Il aura fallu le sursaut de la Négritude, en 1935, porté par Aimé Césaire, Léon-Gontrand Damas, Léopold Senghor et René Depestre pour que la pensée anticolonialiste s’empare à nouveau très spontanément de la veine satirique comme d’une arme de combat très efficace. L’influence déterminante quoique elliptique du romancier cubain Alejo Carpentier sur la question du baroque, ainsi que l’amitié de Jacques Stephen Alexis, auteur de la célèbre communication prononcée au Premier Congrès des Écrivains et Artistes Noirs de la Sorbonne (1956), sur le « réel merveilleux des Haïtiens », pour René Depestre, ont déjà mis ce dernier sur la piste du baroque et de la créolité. Par la suite, ses engagements anticoloniaux et ses nombreux voyages lui ont fait adopter précocement une vision internationaliste ouvertement créole, tout d’abord avec Le métier à métisser (1998), puis dans Bonjour et Adieu à la Négritude (1989). C’est ainsi que la rédaction de son premier roman créolisant, Le mât de cocagne, date de 1975, alors qu’il était assigné à résidence surveillée, à La Havane... devançant de près de vingt ans le mouvement de la créolité !

 

Pourquoi les Illuminations baroques ?

C’est pour remédier à cette perte de compétence de lecture du baroque auprès des lecteurs actuels et redonner tout son lustre à ce petit bijou littéraire qu’est Le mât de cocagne de René Depestre que le recueil des Illuminations baroques a été principalement conçu.

Son but premier est de montrer combien l’écriture de ce roman va puiser dans le fond littéraire de la satire romaine pour nourrir son esthétique baroque du mélange des genres littéraires et sa tonalité vindicative de la contestation.

Ce mélange des genres aboutit à une structure narrative complexe où le héros, Henri Postel, accomplit une tragédie mise en scène dans le roman (tragédie narrativisée) dont il connaît dès de début le destin funeste. Cette tragédie se trouve par ailleurs couplée à un récit d’audience typiquement haïtien (discours rapporté entre voisins) où les femmes occupent un rôle prépondérant : sans elles, jamais le défi de la participation de Postel à la compétition du mât de cocagne n’aurait pu être possible et encore moins le mener à la victoire.

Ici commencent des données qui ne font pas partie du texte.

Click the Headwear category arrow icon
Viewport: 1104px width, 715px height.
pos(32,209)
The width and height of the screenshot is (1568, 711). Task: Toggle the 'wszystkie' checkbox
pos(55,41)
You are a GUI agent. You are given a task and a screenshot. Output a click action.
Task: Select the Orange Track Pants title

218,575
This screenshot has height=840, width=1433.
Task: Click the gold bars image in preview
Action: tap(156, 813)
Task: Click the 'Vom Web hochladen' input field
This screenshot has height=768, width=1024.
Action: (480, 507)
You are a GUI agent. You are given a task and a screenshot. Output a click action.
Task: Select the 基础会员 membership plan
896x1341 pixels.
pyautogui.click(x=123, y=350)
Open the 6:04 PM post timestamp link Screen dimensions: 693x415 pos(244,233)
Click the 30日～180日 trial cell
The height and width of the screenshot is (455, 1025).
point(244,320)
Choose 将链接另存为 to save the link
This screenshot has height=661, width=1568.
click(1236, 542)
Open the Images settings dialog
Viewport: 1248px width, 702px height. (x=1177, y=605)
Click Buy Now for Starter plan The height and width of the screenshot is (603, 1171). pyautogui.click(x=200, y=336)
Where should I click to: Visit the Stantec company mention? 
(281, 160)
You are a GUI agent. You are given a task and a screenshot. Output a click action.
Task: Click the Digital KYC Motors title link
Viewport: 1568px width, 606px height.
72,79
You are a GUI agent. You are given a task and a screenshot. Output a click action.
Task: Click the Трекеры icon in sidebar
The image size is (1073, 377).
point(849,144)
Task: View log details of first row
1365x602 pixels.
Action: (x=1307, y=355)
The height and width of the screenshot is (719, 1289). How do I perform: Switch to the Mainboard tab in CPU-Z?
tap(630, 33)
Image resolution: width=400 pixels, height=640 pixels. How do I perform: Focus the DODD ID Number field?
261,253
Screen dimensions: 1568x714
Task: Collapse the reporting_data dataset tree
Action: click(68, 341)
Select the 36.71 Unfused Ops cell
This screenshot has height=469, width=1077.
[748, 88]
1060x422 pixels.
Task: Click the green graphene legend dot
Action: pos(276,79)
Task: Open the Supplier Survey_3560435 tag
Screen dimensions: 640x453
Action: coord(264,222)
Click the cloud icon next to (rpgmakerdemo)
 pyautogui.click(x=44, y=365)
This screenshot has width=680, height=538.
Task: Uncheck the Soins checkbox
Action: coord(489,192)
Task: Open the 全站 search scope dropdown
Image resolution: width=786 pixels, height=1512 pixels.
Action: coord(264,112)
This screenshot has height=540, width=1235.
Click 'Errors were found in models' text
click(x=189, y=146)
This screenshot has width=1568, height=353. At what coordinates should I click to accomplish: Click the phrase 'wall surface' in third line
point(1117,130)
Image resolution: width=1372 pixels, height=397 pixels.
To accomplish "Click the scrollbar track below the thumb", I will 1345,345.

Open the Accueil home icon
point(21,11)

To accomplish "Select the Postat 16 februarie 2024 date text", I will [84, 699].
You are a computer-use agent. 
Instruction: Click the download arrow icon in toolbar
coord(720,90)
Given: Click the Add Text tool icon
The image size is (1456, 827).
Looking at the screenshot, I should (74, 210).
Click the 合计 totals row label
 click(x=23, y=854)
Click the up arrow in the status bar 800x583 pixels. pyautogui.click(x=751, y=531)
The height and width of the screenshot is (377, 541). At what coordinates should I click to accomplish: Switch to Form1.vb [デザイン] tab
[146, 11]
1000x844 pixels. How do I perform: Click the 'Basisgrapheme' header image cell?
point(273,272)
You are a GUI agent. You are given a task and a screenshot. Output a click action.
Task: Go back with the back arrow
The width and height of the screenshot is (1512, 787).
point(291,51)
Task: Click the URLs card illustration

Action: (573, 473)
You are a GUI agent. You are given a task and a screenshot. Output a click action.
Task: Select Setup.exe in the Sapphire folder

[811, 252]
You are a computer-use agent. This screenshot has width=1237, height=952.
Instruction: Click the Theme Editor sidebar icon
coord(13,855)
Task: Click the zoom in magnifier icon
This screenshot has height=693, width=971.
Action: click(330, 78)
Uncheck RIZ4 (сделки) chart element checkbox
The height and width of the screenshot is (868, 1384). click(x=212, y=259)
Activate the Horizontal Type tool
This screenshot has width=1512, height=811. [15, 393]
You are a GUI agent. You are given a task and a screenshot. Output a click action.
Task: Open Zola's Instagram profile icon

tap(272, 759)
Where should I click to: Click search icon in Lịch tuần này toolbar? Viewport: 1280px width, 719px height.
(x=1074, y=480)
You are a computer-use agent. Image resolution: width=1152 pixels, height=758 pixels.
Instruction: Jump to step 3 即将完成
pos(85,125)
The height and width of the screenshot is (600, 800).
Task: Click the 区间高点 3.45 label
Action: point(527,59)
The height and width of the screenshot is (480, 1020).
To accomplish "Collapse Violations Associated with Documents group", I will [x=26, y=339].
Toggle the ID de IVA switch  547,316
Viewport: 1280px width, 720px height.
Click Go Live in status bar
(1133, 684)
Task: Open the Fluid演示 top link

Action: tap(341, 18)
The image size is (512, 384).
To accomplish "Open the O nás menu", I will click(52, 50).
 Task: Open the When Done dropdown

Cette fiction déceptive trouve néanmoins à propager un message politique fort, en plus d’être exemplaire : celui d’une possibilité d’une révolte individuelle, malgré l’oppression et la tyrannie collective, et du redressement en soi-même, relayé par la solidarité, renforcée par la rage de vivre. En ce sens, la révolte rejoint une métaphysique cosmique du désir de vivre et de l’amour dont le personnage d’Élisa Valéry est emblématique, faisant de ce roman aux apparences agressives et viriles un poème tendre et profondément féministe.

Le second propos de ce recueil, en postface, a été d’attirer l’attention sur l’une des plumes virtuoses de l’écriture baroque haïtienne contemporaine : nous voulons parler de Gary Victor.

Bien que la communication présentée ici ne donne qu’un aperçu rapide de ce magnifique roman qu’est L’escalier de mes désillusions, nous avons tenu à montrer combien Gary Victor avait su s’emparer du cataclysme du séisme de 2010 pour en forger un récit à la fois poétique et moderne, à la facture éminemment baroque afin d’effectuer une plongée dans les souffrances à la fois individuelles, familiales et collectives de l’âme haïtienne. Un récit empreint de violence et de tendresse qui, comme toujours, chez Gary Victor, fait ressortir ce que toutes les souffrances et le sordide peuvent cultiver, malgré tout, chez les personnages, d’intelligence et d’humanité, dans un style flamboyant, resté malheureusement encore trop confidentiel.